Advanced Alarm Handler
Due to the geographically distributed nature of STAR collaboration users and detector experts, one of the highly demanded upgrade targets is the Alarm Handler improvement. It is desired to provide a real-time, web (and/or mobile) version of the existing alarm handler application, which is currently based on EPICS-MEDM interface. To accomplish this task, we need to investigate the following opportunities:
(a) bi-directional propagation of alarm messages to/from EPICS to MQ/MIRA
(b) create a web/mobile interface, resemblng the existing MEDM-based Alarm Handler, keeping the overall look and feel to reduce the learning curve for the detector operators and subsystem experts

Estimated Efforts: 6 months / 1 FTE (2 x 0.5)

Historical Data Browser
Both EPICS and MIRA framework have their versions of Historical Archive interfaces. While EPICS Archiver provides a detailed access to all meta-data collected by the experiment, and MIRA's interface is appraised by the users for an easy categorization and expanded set of plotting features, there is a demand for the user-customizable interface which may/should include scripting features for advanced users.

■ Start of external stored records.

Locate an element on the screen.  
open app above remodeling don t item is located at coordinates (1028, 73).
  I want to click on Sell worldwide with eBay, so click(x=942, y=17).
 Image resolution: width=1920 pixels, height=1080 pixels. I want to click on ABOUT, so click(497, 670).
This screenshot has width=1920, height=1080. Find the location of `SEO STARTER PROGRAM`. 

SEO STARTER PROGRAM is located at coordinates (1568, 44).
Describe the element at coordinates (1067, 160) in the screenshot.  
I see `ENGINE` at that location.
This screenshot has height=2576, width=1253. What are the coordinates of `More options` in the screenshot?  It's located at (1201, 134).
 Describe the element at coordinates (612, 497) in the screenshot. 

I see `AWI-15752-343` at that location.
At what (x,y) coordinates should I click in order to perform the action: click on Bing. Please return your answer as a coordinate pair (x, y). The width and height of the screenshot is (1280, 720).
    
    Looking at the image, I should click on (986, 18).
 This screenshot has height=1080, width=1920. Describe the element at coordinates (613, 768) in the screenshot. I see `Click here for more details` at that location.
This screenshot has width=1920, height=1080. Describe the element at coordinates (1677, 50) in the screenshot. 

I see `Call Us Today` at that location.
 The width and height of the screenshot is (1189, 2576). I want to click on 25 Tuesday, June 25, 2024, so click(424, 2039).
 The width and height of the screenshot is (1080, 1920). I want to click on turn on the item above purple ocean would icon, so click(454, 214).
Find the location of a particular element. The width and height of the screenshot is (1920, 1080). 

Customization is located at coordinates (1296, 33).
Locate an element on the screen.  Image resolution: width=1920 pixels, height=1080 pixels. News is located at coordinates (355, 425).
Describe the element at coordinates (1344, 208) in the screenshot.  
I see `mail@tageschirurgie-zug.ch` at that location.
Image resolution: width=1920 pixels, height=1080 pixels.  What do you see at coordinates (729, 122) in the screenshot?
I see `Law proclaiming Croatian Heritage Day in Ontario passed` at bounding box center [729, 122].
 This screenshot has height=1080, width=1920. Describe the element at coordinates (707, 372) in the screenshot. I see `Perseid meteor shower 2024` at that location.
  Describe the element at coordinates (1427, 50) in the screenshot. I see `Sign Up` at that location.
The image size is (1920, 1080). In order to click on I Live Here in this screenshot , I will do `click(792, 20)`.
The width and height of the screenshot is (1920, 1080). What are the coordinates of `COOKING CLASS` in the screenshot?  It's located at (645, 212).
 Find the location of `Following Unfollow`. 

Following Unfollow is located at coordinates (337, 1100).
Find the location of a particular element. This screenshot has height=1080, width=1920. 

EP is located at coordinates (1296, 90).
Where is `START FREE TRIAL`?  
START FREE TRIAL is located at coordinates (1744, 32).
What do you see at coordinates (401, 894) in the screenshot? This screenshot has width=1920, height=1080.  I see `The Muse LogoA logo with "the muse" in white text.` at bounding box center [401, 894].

Estimated Efforts: 4 months / 0.5 FTE

Experiment Dashboard
The process of unification of STAR's components leads to the need of the creation of Experiment's Dashboard (EDash), which will provide a high-level summary of the activies happening in STAR Online domain. EDash will serve as a single entry-point for the aggregated status summaries coming from Slow Control System, Data Acquisition System, Run-Time System and other systems integrated via MIRA messaging capabilities.

Estimated Efforts: 8 months / 0.5 FTE

Images


Figure 1. Component diagram for MQ-based Alarm Handler. Green components - existing infrastructure. Pink components - to be developed in a course of this R&D. Blue components - existing EPICS services, serving as data source for the test bed.